I'm currently located in Ruidoso and am looking for a Reputable German Shepherd Breeder. I'm a College Student, and am taking a year or so off from my degree to focus more on working with the dogs. (I do Obedience/Behavior Training). I've owned Shepherds in the past, and absolutely love them. My very first Germie was a Working Lined Female, but I've lost touch with the breeder as that was many many years ago. I'm interested in getting a German Shepherd Puppy or Juvenile to start in Schutzhund or SAR as it's something I've wanted to do for a long time (I've done other sports with my Australian Shepherd like Agility/Flyball). The only problem is that Google is frying my brain. Does anyone have any suggestions on where to look or who to talk to? (Or who to avoid) I'd also be interested in co-owning a dog, so any breeders who do that would be welcomed.

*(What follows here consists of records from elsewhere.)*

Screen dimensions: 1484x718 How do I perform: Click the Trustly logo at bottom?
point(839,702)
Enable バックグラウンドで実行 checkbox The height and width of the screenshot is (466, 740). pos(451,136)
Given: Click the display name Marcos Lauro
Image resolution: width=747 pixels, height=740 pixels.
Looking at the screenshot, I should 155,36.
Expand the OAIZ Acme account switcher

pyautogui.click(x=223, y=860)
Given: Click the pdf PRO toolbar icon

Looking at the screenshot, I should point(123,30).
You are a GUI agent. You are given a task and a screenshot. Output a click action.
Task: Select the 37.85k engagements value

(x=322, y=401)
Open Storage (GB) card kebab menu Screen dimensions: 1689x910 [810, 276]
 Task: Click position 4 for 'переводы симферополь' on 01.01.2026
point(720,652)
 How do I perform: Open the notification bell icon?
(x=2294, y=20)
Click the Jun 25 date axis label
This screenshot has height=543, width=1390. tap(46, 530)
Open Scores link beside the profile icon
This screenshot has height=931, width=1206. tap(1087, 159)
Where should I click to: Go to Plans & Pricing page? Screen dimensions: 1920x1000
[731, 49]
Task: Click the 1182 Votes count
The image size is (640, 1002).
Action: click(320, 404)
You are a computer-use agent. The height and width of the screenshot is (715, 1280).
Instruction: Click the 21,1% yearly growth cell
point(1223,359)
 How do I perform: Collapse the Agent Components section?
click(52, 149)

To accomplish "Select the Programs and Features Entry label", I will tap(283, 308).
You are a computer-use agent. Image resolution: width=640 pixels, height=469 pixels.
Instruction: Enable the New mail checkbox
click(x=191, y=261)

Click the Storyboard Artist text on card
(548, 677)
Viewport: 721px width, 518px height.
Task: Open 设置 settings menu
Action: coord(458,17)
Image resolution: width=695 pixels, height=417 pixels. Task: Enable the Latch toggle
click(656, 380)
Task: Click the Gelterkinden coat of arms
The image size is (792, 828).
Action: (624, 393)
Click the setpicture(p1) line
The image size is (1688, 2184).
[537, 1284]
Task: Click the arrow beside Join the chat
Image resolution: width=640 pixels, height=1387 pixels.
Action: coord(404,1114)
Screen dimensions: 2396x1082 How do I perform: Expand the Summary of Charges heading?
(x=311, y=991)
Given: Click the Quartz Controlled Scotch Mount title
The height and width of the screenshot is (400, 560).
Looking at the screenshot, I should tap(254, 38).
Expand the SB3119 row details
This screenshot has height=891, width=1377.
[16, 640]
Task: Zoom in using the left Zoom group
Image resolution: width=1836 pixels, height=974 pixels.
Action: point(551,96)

While I'd prefer within a 3 hour range of Ruidoso as I'm not a huge fan of Shipping, I'd be happy to look any other Reputable breeders near by/out of state that ship. 

Thanks a Bunch guys!


----------



## JustDSM (Aug 22, 2009)

You might try contacting Irene from Ruidoso Malinois (Police Dogs For Sale | Belgian Malinois K-9 Police Dogs | Ruidoso Malinois) and see if she can point you in the right direction for someone breeding GSD's in the area. I'm down in Las Cruces and sadly there isn't much going on in the area for what I'd consider reputable breeding.



I've worked with Irene briefly with my 6mo female (at the time) doing some introduction to bite work. The training left some to be desired, but I certainly think she'd be capable of pointing you in a direction. As always.. Do your research even with recommendations.


----------



## Runswithdogs (May 8, 2010)

I live in ABQ and though they breed West German showlines, Baerental seems to be "the" GSD breeder in the state as far as reputation, Jana may be able to point you in the right direction.


----------